Pull out each line of the records holding the string "price".

□ □ □ □

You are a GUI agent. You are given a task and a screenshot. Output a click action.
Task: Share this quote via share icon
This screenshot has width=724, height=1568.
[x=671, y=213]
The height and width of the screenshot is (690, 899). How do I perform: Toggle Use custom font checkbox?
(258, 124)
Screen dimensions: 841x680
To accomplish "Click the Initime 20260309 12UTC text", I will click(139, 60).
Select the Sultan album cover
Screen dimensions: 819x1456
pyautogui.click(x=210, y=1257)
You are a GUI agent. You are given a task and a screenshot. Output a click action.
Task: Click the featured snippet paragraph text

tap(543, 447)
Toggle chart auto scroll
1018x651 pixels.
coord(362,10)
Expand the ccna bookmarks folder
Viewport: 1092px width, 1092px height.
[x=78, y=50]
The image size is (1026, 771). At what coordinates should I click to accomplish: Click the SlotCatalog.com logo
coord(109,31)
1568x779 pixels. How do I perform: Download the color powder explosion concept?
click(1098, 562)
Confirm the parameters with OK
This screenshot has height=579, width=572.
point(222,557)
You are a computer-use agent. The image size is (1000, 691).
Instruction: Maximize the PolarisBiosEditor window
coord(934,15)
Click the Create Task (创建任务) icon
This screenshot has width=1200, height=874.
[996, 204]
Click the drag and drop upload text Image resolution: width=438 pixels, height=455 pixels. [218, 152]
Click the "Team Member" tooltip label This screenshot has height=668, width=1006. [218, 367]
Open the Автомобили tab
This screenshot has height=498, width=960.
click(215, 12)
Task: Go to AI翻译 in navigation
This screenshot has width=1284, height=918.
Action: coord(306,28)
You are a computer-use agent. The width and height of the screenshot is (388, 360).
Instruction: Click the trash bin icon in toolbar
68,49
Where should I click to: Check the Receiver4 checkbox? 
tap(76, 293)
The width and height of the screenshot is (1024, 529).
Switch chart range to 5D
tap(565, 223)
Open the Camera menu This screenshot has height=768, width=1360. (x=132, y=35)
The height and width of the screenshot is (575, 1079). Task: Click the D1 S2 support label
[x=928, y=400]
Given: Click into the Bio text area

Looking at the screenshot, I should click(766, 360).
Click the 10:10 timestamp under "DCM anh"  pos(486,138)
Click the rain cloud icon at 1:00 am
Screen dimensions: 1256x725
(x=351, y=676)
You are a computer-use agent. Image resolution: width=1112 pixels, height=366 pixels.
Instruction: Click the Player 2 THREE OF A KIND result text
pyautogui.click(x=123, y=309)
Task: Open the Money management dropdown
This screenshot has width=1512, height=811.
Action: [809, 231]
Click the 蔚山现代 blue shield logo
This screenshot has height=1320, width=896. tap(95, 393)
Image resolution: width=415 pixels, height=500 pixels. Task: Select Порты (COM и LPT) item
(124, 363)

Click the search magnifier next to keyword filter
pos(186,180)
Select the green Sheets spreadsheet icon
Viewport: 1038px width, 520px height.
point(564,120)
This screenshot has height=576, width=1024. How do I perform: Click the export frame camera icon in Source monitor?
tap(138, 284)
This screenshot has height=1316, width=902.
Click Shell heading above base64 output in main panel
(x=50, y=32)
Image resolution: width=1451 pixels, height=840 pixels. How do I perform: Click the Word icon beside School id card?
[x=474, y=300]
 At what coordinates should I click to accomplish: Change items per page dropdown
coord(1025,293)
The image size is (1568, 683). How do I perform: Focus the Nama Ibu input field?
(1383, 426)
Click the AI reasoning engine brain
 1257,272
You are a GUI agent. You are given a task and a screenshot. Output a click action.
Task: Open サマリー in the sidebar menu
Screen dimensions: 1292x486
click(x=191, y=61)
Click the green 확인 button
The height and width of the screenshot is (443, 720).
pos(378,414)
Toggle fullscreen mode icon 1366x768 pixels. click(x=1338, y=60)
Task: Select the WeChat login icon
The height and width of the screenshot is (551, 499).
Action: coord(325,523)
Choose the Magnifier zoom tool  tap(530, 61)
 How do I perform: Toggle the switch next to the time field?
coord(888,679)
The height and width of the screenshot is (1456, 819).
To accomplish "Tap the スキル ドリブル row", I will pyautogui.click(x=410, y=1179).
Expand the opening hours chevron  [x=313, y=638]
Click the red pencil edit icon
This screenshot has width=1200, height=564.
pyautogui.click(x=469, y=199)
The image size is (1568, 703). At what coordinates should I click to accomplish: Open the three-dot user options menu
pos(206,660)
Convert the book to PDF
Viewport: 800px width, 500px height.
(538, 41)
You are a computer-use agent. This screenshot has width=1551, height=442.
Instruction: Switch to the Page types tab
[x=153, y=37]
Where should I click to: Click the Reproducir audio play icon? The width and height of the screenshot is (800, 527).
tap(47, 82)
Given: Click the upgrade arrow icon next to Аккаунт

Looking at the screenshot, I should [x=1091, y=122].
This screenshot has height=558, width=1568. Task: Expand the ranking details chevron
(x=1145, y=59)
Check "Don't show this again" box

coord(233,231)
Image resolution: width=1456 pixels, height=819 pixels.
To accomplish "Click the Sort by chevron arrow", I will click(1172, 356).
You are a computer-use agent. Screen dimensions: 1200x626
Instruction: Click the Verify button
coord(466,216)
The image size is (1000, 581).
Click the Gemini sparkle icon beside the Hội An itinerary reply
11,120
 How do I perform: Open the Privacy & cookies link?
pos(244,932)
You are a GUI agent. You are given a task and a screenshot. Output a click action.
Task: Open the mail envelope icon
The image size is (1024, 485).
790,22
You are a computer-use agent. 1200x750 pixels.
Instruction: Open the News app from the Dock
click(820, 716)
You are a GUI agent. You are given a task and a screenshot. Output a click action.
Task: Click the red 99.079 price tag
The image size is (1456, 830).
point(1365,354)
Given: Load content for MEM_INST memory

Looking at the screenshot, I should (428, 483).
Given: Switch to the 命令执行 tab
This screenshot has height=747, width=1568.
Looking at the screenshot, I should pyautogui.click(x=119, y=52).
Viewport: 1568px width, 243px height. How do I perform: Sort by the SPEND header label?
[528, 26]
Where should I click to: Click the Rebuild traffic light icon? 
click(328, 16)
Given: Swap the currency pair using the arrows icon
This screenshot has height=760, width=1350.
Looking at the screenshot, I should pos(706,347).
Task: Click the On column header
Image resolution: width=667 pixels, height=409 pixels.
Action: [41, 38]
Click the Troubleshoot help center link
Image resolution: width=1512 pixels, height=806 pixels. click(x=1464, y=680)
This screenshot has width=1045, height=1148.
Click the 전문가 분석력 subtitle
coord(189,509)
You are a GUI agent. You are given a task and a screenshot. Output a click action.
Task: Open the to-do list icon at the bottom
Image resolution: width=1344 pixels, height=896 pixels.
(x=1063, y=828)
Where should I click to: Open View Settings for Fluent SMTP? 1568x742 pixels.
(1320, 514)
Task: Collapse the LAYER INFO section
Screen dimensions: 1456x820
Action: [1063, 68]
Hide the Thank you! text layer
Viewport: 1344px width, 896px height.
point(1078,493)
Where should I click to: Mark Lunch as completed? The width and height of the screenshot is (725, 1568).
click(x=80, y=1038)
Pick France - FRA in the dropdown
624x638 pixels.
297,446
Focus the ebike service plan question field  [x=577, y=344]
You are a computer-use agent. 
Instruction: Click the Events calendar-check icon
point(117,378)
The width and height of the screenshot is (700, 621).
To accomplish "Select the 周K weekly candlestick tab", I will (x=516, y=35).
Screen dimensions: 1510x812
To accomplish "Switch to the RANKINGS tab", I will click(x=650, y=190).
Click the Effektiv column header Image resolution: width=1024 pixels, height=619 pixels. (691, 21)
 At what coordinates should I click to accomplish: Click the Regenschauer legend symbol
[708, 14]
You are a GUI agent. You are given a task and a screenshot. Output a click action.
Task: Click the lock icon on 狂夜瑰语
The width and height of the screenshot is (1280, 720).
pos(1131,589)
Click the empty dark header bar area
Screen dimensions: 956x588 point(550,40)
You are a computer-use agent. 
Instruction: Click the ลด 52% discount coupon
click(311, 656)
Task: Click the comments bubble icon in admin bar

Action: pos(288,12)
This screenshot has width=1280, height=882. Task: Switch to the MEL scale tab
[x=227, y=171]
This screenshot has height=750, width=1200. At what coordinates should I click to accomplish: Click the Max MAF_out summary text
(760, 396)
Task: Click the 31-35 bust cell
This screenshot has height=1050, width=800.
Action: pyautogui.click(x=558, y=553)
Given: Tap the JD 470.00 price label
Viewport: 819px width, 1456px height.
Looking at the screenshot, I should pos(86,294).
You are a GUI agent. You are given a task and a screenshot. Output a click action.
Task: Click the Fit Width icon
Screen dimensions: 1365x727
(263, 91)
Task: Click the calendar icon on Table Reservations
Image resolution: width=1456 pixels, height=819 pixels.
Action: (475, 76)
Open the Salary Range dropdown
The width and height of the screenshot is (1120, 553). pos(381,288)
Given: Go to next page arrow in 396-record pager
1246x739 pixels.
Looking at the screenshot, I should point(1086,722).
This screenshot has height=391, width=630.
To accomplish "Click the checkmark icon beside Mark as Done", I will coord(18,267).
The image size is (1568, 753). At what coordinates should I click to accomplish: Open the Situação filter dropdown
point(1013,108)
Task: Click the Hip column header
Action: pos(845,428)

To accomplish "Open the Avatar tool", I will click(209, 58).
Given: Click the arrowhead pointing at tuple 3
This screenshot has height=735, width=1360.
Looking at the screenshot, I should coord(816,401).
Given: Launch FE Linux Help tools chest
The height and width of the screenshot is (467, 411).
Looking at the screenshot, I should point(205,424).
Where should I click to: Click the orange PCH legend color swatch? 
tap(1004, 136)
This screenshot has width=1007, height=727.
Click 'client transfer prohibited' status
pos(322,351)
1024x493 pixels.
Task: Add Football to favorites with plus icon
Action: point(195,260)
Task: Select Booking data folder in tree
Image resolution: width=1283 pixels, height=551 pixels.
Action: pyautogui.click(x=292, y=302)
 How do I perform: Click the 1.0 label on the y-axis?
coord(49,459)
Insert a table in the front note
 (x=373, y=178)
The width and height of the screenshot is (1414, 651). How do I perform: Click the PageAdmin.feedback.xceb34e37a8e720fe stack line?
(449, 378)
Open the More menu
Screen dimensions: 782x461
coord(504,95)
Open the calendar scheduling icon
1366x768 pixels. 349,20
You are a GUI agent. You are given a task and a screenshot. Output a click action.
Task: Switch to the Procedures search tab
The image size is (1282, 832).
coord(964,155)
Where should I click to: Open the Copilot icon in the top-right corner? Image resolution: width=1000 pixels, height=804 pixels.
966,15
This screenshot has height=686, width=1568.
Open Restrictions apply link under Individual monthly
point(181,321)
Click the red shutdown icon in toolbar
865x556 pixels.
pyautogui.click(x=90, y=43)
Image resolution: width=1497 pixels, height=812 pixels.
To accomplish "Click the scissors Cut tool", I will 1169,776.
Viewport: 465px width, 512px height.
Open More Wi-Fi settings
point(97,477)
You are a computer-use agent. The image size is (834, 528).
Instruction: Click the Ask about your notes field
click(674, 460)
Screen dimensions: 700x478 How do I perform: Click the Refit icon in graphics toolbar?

□ □ □ □

ANSWER TO THE EXERCISE »
Task: Click the red 99.079 price tag
Given: Tap the JD 470.00 price label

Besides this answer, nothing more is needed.